==== INFORMATION GIVEN ====

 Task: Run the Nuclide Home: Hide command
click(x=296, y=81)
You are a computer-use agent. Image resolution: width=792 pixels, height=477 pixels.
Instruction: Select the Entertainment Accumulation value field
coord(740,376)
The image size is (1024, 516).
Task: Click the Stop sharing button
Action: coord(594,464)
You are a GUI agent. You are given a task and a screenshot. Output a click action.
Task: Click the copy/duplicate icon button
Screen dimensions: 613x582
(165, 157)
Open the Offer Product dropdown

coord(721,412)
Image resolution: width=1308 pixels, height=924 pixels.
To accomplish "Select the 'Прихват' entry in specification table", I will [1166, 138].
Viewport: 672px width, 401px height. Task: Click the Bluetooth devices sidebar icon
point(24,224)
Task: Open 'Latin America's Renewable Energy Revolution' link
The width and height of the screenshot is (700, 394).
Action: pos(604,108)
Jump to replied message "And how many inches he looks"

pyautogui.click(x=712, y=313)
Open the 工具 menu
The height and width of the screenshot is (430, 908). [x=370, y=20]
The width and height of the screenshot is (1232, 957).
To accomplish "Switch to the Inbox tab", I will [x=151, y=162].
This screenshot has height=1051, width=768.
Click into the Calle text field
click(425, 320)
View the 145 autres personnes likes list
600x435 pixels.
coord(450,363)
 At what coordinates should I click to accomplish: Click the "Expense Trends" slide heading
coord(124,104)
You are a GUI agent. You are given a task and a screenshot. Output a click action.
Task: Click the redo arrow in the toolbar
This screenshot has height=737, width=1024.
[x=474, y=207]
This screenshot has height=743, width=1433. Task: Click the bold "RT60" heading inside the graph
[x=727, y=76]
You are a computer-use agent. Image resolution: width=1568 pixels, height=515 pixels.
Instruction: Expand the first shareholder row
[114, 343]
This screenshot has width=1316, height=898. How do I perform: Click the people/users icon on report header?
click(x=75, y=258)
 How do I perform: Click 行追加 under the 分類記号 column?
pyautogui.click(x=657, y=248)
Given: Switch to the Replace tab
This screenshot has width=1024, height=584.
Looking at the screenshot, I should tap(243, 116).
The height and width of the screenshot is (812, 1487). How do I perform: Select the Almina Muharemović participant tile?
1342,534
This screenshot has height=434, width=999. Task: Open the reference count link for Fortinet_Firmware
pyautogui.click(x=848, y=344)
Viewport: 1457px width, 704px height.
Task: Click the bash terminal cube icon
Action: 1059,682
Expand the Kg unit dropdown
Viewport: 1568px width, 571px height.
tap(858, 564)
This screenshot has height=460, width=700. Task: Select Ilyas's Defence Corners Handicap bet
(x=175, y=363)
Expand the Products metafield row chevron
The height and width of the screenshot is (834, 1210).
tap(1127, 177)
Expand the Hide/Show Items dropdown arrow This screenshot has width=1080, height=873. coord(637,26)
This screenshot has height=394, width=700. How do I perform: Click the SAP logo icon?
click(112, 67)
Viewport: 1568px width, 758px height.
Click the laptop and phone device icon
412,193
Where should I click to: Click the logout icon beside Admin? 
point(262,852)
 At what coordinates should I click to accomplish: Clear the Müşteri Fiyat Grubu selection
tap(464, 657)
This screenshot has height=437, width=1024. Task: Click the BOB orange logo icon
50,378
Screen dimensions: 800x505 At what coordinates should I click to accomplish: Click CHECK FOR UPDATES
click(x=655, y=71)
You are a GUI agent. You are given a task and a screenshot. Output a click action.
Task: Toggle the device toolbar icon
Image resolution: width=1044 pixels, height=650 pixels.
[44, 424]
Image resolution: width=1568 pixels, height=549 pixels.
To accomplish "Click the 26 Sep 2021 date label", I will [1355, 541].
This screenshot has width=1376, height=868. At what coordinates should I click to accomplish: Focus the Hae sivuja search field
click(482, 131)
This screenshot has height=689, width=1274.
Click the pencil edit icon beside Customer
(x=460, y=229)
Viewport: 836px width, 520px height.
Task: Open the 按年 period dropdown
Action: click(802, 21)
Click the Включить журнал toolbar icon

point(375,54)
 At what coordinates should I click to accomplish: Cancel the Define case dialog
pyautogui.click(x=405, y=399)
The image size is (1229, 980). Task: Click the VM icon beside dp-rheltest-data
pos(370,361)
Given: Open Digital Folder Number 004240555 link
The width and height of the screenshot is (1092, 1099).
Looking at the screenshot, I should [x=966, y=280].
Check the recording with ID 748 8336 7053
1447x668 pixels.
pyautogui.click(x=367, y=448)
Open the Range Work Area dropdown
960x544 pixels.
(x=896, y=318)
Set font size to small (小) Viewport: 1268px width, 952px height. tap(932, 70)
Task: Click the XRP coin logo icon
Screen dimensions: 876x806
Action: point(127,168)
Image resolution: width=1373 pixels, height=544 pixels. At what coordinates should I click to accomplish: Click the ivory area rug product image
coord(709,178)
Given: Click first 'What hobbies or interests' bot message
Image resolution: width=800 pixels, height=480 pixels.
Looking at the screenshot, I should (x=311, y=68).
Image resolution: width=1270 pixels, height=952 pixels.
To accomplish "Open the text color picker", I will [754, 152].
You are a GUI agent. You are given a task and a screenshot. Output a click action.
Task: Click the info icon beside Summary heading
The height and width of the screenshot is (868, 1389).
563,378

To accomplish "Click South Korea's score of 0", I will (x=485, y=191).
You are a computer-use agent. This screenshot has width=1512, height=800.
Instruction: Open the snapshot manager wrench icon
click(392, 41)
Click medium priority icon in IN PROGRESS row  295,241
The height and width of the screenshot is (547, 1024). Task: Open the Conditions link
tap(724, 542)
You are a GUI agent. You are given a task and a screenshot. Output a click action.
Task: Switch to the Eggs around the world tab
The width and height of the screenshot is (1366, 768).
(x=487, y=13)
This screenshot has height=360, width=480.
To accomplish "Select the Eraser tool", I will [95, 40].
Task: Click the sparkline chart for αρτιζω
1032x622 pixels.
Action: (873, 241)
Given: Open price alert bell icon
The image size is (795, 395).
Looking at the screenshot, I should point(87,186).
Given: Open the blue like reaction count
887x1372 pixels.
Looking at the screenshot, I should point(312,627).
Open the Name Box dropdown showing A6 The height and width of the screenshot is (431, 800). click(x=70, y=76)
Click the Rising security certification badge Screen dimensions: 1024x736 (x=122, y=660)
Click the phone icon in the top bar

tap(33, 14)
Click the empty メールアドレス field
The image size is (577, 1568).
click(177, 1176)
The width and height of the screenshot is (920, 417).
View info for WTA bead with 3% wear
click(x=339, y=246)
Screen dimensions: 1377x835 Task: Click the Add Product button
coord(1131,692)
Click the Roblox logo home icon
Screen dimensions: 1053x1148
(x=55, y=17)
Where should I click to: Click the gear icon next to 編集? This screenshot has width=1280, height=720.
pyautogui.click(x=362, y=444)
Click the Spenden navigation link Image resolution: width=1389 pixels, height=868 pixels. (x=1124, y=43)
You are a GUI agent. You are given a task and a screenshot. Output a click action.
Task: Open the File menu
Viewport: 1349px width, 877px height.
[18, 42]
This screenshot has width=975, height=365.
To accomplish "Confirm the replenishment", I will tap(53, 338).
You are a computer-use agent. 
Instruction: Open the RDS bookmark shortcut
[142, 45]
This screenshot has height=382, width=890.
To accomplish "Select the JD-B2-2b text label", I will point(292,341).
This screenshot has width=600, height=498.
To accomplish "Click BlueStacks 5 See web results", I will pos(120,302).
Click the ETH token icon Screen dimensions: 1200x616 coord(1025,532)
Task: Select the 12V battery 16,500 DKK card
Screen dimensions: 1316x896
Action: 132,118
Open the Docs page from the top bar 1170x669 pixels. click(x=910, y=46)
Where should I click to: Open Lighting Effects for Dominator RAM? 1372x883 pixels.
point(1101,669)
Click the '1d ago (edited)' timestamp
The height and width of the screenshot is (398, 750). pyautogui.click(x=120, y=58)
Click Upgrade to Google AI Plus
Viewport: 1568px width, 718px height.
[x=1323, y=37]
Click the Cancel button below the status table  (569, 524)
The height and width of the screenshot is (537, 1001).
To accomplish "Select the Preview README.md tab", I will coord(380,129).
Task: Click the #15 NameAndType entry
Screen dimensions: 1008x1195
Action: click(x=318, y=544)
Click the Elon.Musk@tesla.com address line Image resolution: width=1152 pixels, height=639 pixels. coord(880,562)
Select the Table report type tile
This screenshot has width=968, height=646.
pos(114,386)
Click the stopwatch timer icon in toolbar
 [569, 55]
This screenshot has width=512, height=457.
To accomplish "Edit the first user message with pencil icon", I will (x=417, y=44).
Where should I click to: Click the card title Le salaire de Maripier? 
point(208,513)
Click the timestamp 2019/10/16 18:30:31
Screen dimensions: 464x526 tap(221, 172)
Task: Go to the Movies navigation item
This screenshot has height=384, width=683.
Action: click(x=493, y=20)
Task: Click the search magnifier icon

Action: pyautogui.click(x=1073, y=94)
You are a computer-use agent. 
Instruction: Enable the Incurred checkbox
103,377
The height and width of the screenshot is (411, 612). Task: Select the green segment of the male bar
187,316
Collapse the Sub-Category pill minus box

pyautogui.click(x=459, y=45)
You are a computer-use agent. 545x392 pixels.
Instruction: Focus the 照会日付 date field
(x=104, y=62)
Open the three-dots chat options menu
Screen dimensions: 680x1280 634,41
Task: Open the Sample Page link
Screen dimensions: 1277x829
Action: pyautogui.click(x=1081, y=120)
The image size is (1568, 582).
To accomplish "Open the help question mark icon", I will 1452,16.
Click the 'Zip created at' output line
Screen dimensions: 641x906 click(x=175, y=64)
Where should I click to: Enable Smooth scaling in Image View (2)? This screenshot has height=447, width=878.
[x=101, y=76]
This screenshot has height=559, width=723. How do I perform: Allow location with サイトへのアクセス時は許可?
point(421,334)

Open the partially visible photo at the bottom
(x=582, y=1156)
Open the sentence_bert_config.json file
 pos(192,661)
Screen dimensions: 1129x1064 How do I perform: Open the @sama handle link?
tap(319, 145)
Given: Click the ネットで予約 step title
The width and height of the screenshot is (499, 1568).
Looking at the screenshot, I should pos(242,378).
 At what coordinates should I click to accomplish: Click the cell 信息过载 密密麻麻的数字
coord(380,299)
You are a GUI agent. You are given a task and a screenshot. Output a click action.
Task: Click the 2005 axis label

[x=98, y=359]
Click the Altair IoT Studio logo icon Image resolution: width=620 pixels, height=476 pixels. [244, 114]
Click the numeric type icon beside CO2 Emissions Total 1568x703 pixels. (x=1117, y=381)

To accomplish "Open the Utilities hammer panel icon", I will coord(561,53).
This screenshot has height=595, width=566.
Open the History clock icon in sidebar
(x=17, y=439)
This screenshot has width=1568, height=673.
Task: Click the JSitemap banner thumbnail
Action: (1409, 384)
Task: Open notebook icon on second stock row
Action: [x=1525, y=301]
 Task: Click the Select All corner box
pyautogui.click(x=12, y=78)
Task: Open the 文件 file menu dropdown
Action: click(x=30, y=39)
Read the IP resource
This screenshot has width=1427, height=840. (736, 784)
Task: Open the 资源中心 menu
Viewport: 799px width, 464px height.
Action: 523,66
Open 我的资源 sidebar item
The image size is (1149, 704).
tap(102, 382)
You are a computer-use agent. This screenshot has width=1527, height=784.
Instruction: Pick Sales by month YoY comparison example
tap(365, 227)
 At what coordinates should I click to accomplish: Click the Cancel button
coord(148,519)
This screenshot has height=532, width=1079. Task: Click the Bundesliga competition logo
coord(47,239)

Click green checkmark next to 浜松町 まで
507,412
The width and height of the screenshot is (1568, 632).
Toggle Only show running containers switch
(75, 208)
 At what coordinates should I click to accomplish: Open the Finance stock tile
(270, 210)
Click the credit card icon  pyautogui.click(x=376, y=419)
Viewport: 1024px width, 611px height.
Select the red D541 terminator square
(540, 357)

====

- WORK TO BE COMPLETED -
Among the records, find the lines that contain "navigation" and copy each of them.

- TASK ANSWER -
Click the Spenden navigation link Image resolution: width=1389 pixels, height=868 pixels. (x=1124, y=43)
Task: Go to the Movies navigation item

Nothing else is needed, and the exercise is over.